John O. Reiss: Well yes, but let me start by reminding you that I am not a philosopher, but a scientist, and what concerns me is really making the science better.

Chris: Sure, and indeed that is why your stance on these issues is particularly useful and enlightening to me, coming at it from the philosophical fields. I always hope for greater osmosis between disciplines, and on this particular topic philosophy, science and even theology (in the case of certain specific issues...) all have a role to play in untangling the debate.

John: That is exactly what I think too – there was a time when philosophers and “natural philosophers” (scientists) were not so far apart, and it still seems to me that philosophy ought to be relevant to science, both in informing our perspective and keeping us from committing errors in logic.

Chris: I find your proposed 'overturning' of Darwinian metaphor and return to Cuvier's more Kantian approach to be one of a very small number of viable options for dealing with contemporary problems in this space.

John: I'm glad to hear you think it offers some possibility of escaping the problems of the design metaphor.  It is a strange historical anomaly that Darwin’s intellectual environment was formed by the British context of Paley et al., who never really assimilated the Kantian perspective.

Chris: It seems you recognize the merit of scientific metaphor in so much as you say that “metaphors may have heuristic value in science”, and your concern appears to be the dangers inherent in taking such metaphors literally. In this, we agree – our principle difference is that I view the metaphors as inescapable, while you presumably view them as something that can be eliminated.

John: I guess I would agree – up to a point.  Metaphor certainly helps the public understanding, and often plays a role in scientists' conceptual understanding – for example one might compare gravitational to emotional attraction.  In a way mathematical models are themselves a sort of metaphor for what is "really" going on.

Chris: Stephen Yablo says exactly this, in fact – that numbers are metaphors.

John: To me the problem is not just metaphor, it is metaphor that obscures or confuses features of the phenomenon one is studying.  As I detail in the book, I think the metaphor of design by natural selection has led people to some pretty strange views of the evolutionary process, and kept them from fully grasping the broad scope of evolution.

Chris: Yes, but your objection to the metaphor of design approach discussed by Michael Ruse seems to rest on a false dichotomy between “metaphor as real” and “only a metaphor” – but this kind of objection (which I do not subscribe to) is far from constrained to the metaphor of design. Darwin's metaphor of natural selection suffers the same problem, as for that matter does Cuvier's conditions for existence that you use. Talk of the conditions for existence of organisms as boundary conditions for evolution still makes heuristic use of a fiction, actually several fictions – “boundary conditions” and “conditions for existence” most pertinently. Is it that you see these metaphors as being “real” rather than just “heuristically useful”?
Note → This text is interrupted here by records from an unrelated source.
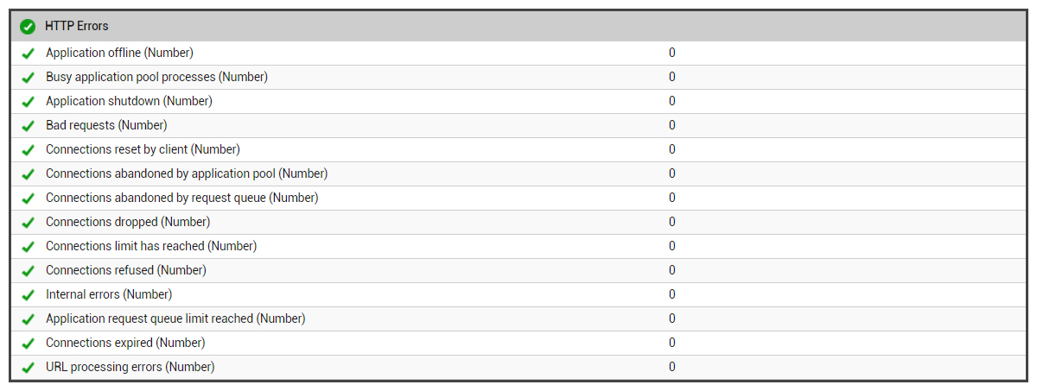The height and width of the screenshot is (391, 1037).
Task: Click the Bad requests (Number) label
Action: pyautogui.click(x=106, y=125)
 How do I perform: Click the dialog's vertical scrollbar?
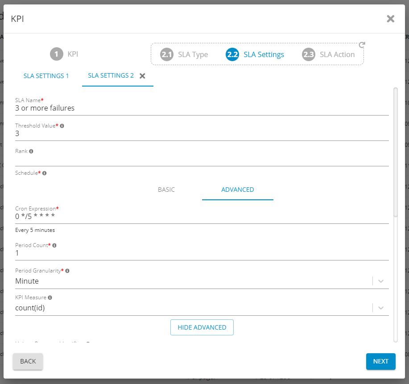tap(395, 152)
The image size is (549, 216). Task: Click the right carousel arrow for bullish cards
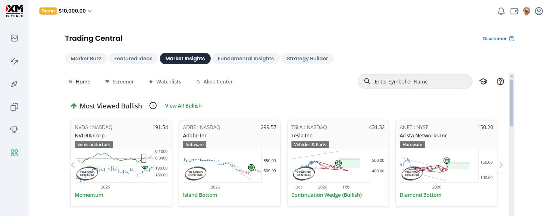502,165
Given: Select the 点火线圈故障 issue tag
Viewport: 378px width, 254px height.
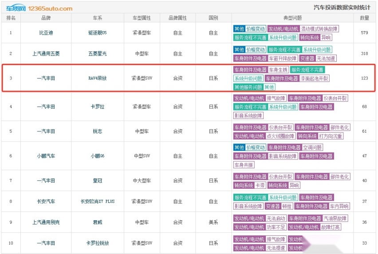Looking at the screenshot, I should 280,136.
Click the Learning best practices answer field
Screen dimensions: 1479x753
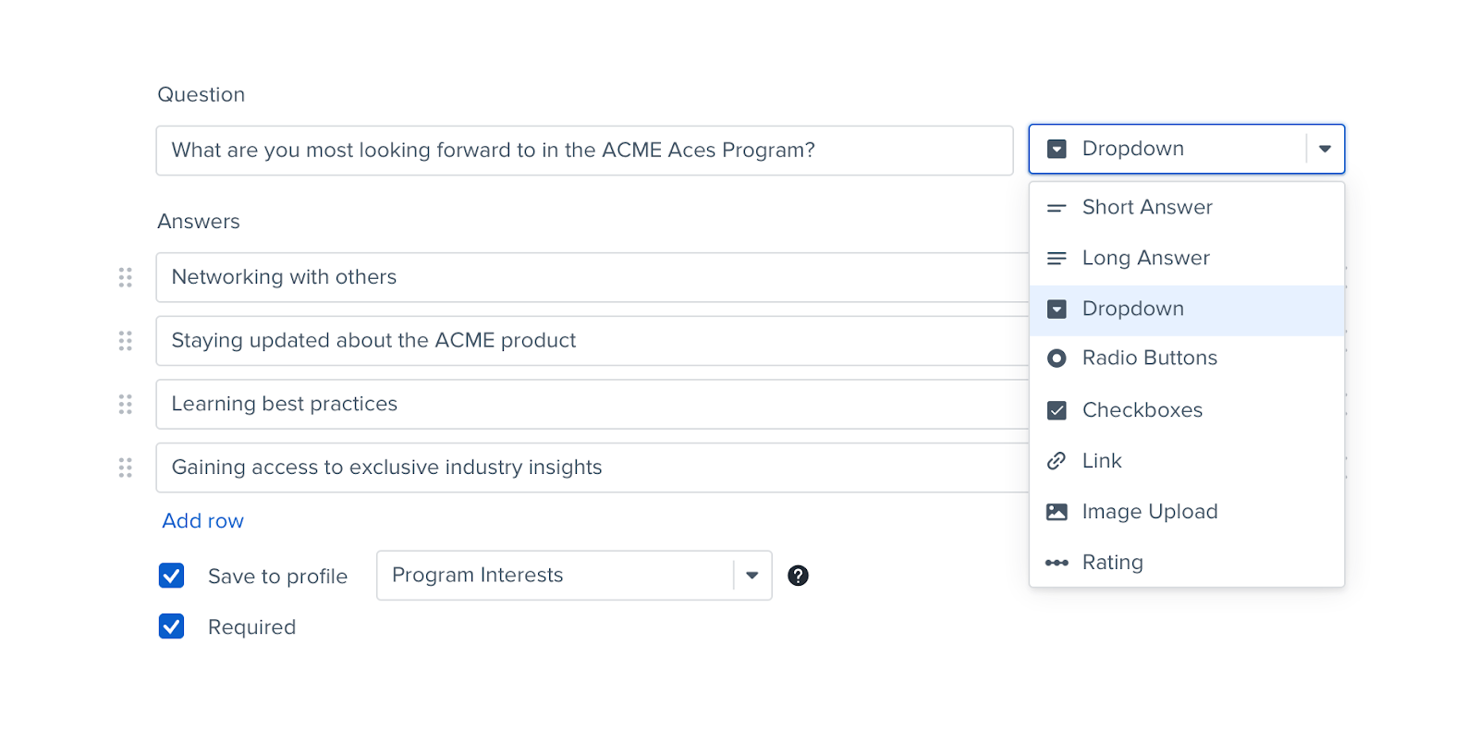[592, 405]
John: Well, while “boundary conditions for evolution” may also be a metaphor, it is one that (to me at least) does not have the same issues as the metaphor of design.  As Ed Ricketts said, people are by nature teleologists, and the design metaphor plays to the natural tendency of humans to see purpose in nature.

Chris: Even Dawkins admits this, saying that people may have “purpose on the brain”.

John: Sure. Evolution as a process in time lends itself to teleological metaphors, but they are particularly dangerous here because we frequently don't have the rigor to go along with the metaphor.

Chris: So the issue isn’t the use of metaphors, it’s whether the science can back them up with sufficient rigorousness?

John: Yes.

Chris: I wonder what the consequences would be of people accepting your viewpoint…

John: How so?

Chris: Well let's suppose that your approach proves popular as a solution to the excesses that we both agree occur in the context of the metaphor of design. Because it is the metaphor of design and that fitness-to-environment reading of natural selection that make these topics tractable for discussion with a wider audience, is it not an inevitable consequence of wide-acceptance of your proposal that it will become difficult, perhaps impossible, to teach evolution as part of a high school curriculum?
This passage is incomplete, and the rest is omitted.